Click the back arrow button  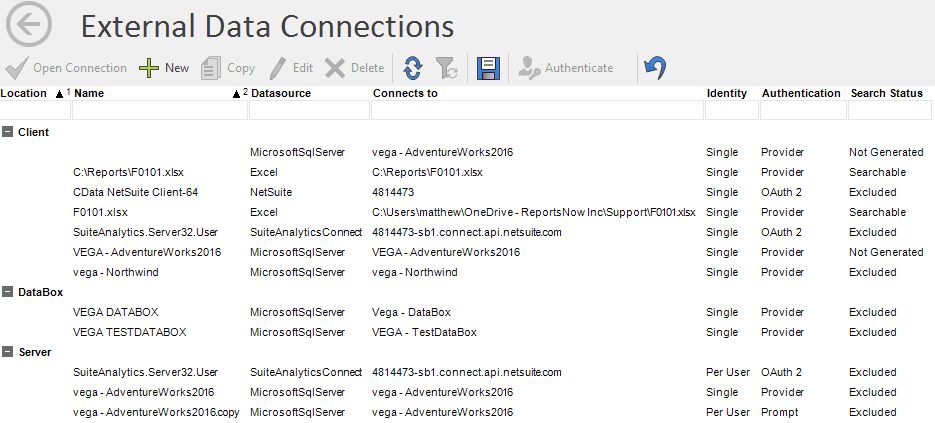(x=28, y=27)
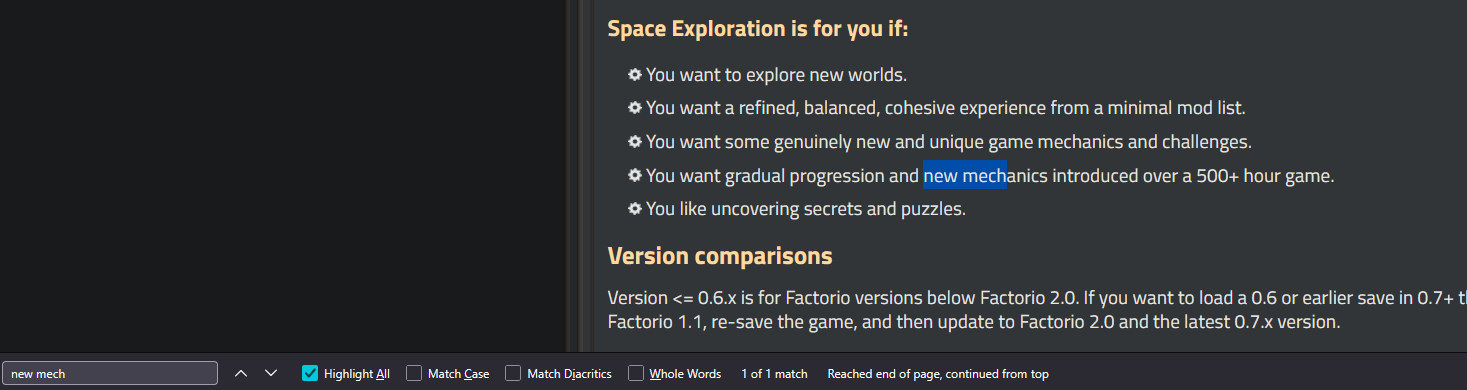
Task: Click gear bullet beside 'refined, balanced, cohesive experience'
Action: pos(634,108)
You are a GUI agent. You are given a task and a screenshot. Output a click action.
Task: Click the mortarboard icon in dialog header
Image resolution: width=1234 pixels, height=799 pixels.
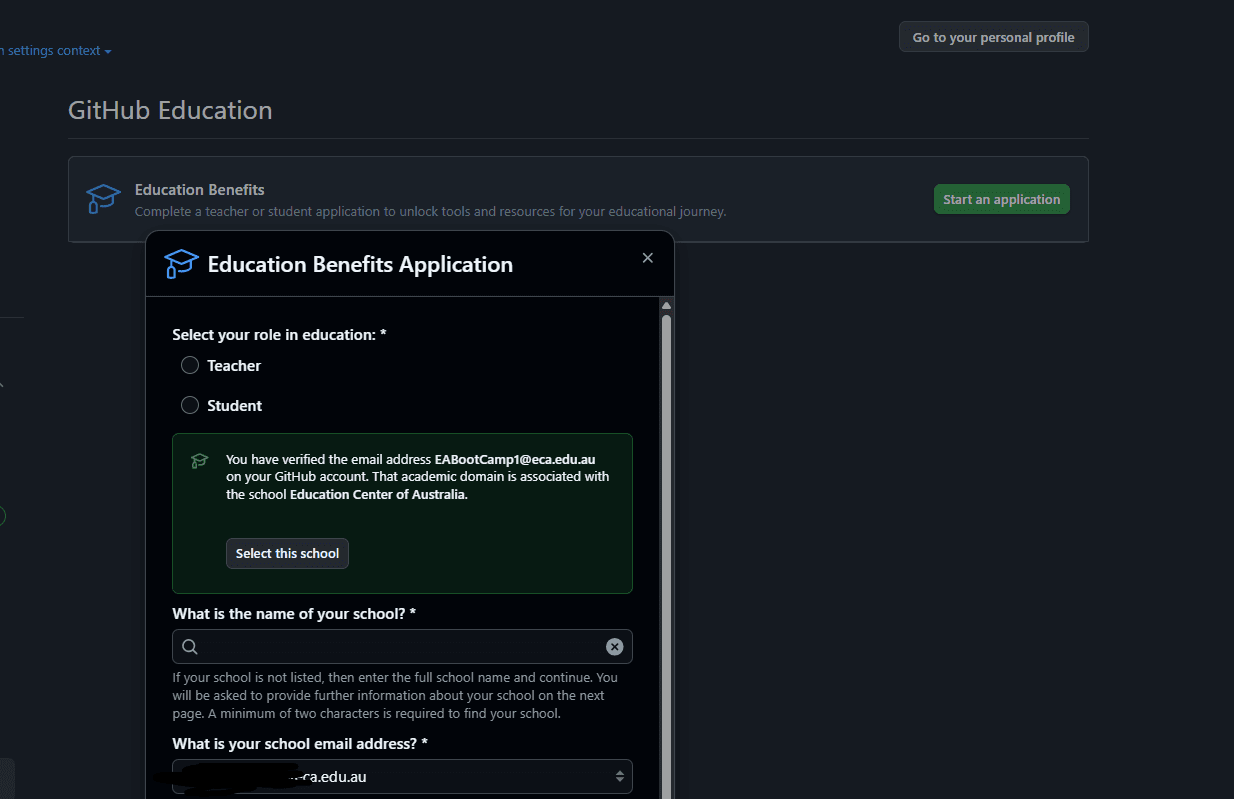click(181, 264)
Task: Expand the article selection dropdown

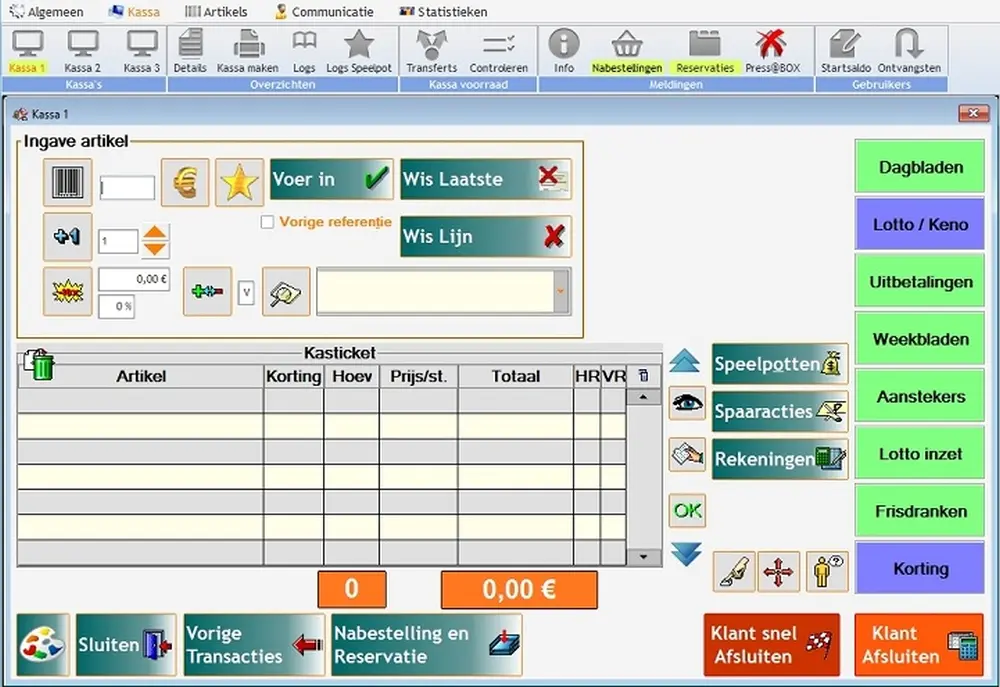Action: tap(560, 292)
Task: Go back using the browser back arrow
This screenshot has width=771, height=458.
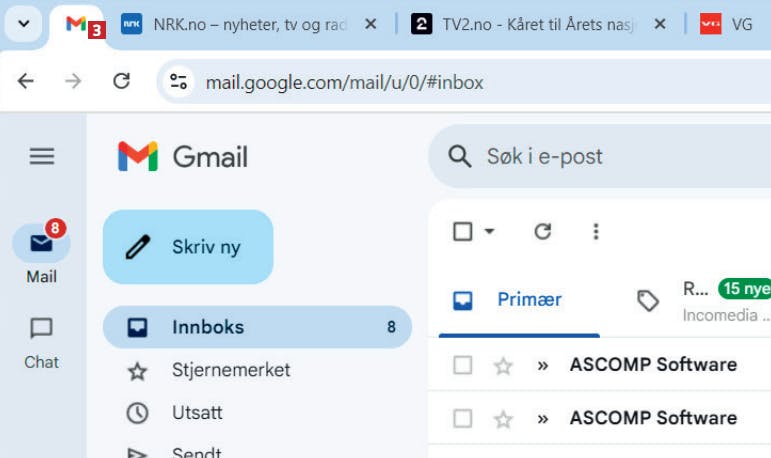Action: (x=26, y=81)
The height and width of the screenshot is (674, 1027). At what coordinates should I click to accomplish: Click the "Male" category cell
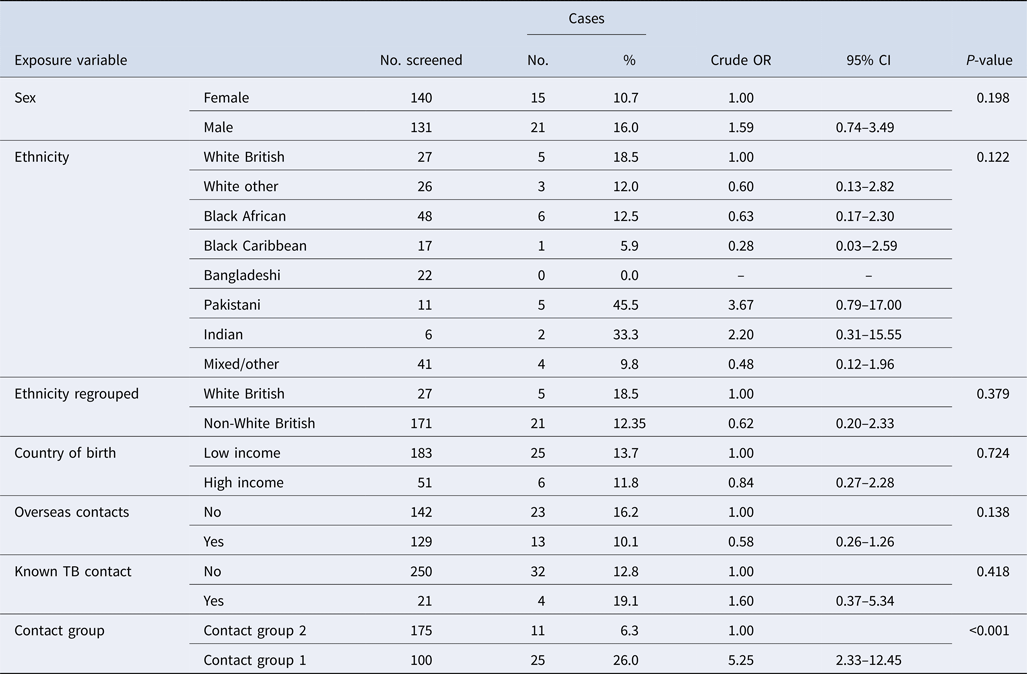pyautogui.click(x=219, y=127)
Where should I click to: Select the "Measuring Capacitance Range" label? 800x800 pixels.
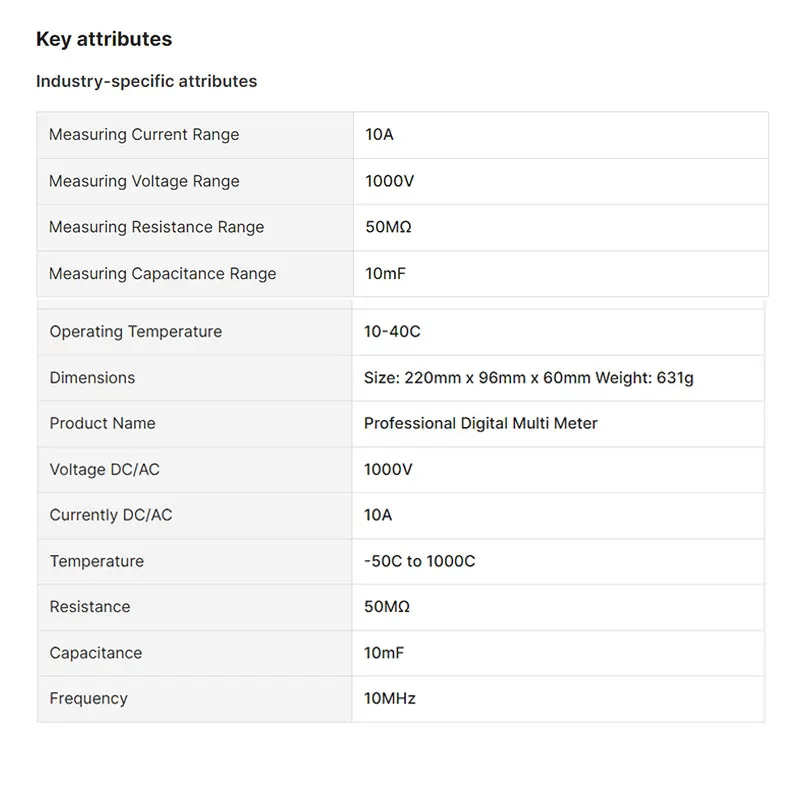(162, 273)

● ● ● ●

> **Task goal**
Which lines run from the one containing "You are a GUI" through the last line of the entries above? Output them exactly, both ends included, with no pictures.

> **Solution to the exercise**
You are a GUI agent. You are given a task and a screenshot. Output a click action.
Task: Click the mortarboard icon in dialog header
Image resolution: width=1234 pixels, height=799 pixels.
click(181, 264)
Task: Expand the article selection dropdown

Action: tap(560, 292)
Task: Go back using the browser back arrow
This screenshot has width=771, height=458.
Action: (x=26, y=81)
The height and width of the screenshot is (674, 1027). At what coordinates should I click to accomplish: Click the "Male" category cell
pyautogui.click(x=219, y=127)
Where should I click to: Select the "Measuring Capacitance Range" label? 800x800 pixels.
(162, 273)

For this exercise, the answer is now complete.